● Directions
Make an exact copy of the data below, leaving out every picture.

Collection entries
*****

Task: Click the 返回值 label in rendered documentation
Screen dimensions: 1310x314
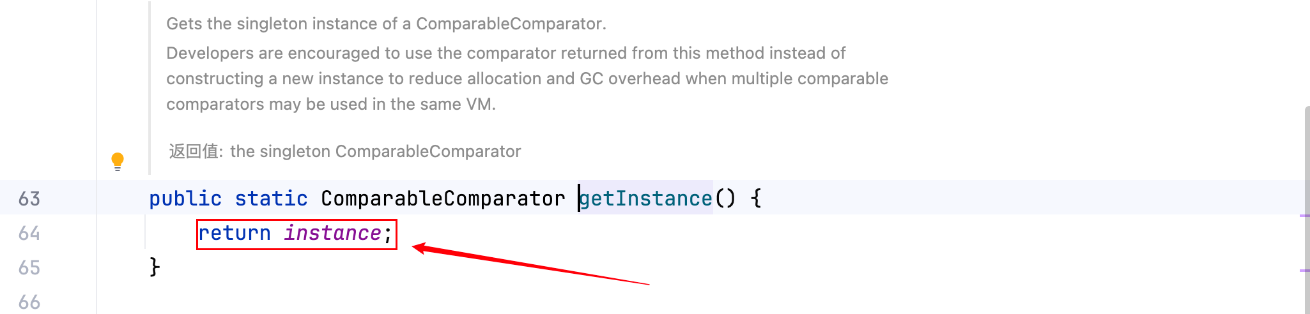Action: pyautogui.click(x=194, y=152)
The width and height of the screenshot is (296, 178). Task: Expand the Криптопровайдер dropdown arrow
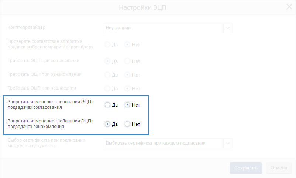228,28
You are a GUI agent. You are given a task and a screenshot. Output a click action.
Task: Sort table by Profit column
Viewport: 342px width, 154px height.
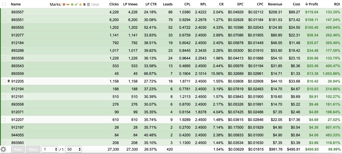tap(313, 4)
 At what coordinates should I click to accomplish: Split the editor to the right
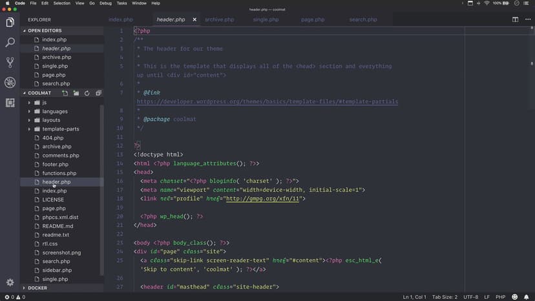click(515, 19)
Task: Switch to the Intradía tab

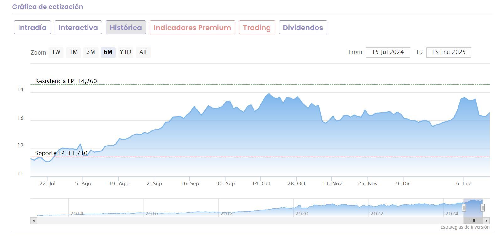Action: pyautogui.click(x=32, y=28)
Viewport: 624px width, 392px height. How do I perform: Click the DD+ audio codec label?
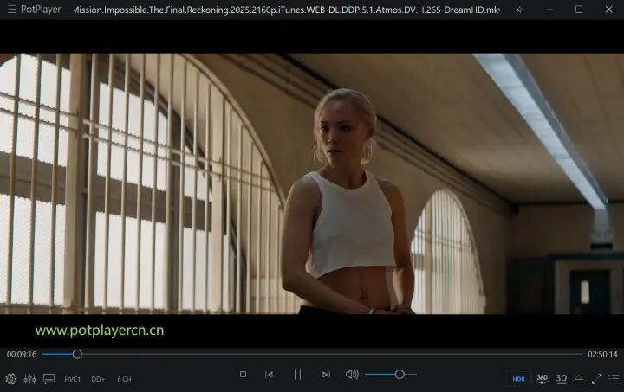click(x=98, y=379)
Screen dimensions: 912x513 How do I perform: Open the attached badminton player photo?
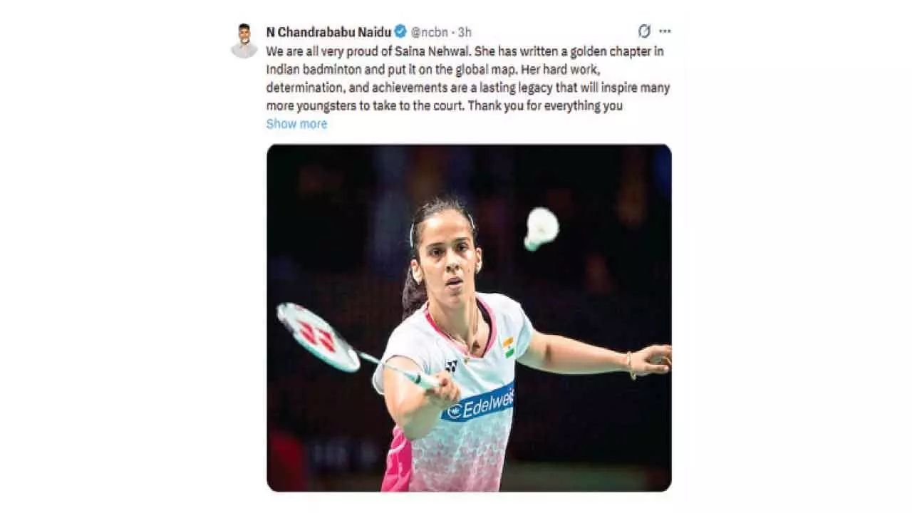coord(469,318)
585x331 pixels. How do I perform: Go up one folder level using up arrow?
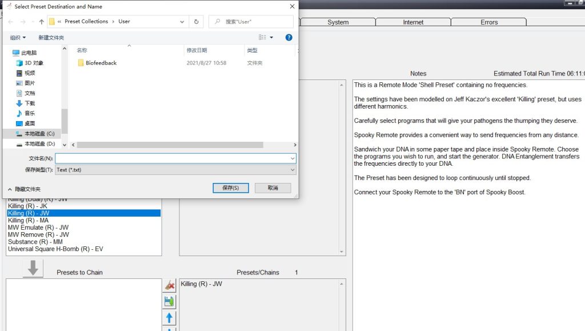42,22
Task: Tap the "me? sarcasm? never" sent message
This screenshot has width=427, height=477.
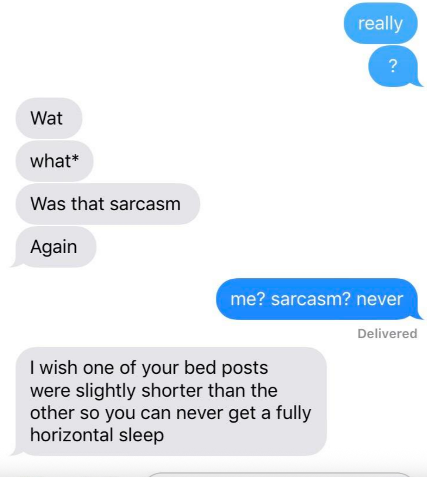Action: pos(317,299)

*****

● Reply
Task: Click the 返回值 label in rendered documentation
Screen dimensions: 1310x314
Action: pyautogui.click(x=194, y=152)
The width and height of the screenshot is (296, 178). Task: Expand the Криптопровайдер dropdown arrow
228,28
You are a GUI agent. You are given a task and a screenshot. Output a click action.
Task: Sort table by Profit column
Viewport: 342px width, 154px height.
tap(313, 4)
 At what coordinates should I click to accomplish: Split the editor to the right
click(515, 19)
Task: Switch to the Intradía tab

Action: pyautogui.click(x=32, y=28)
Viewport: 624px width, 392px height. How do I perform: Click the DD+ audio codec label?
click(x=98, y=379)
Screen dimensions: 912x513 How do I perform: Open the attached badminton player photo?
coord(469,318)
585x331 pixels. How do I perform: Go up one folder level using up arrow?
42,22
Task: Tap the "me? sarcasm? never" sent message
This screenshot has width=427, height=477.
Action: pos(317,299)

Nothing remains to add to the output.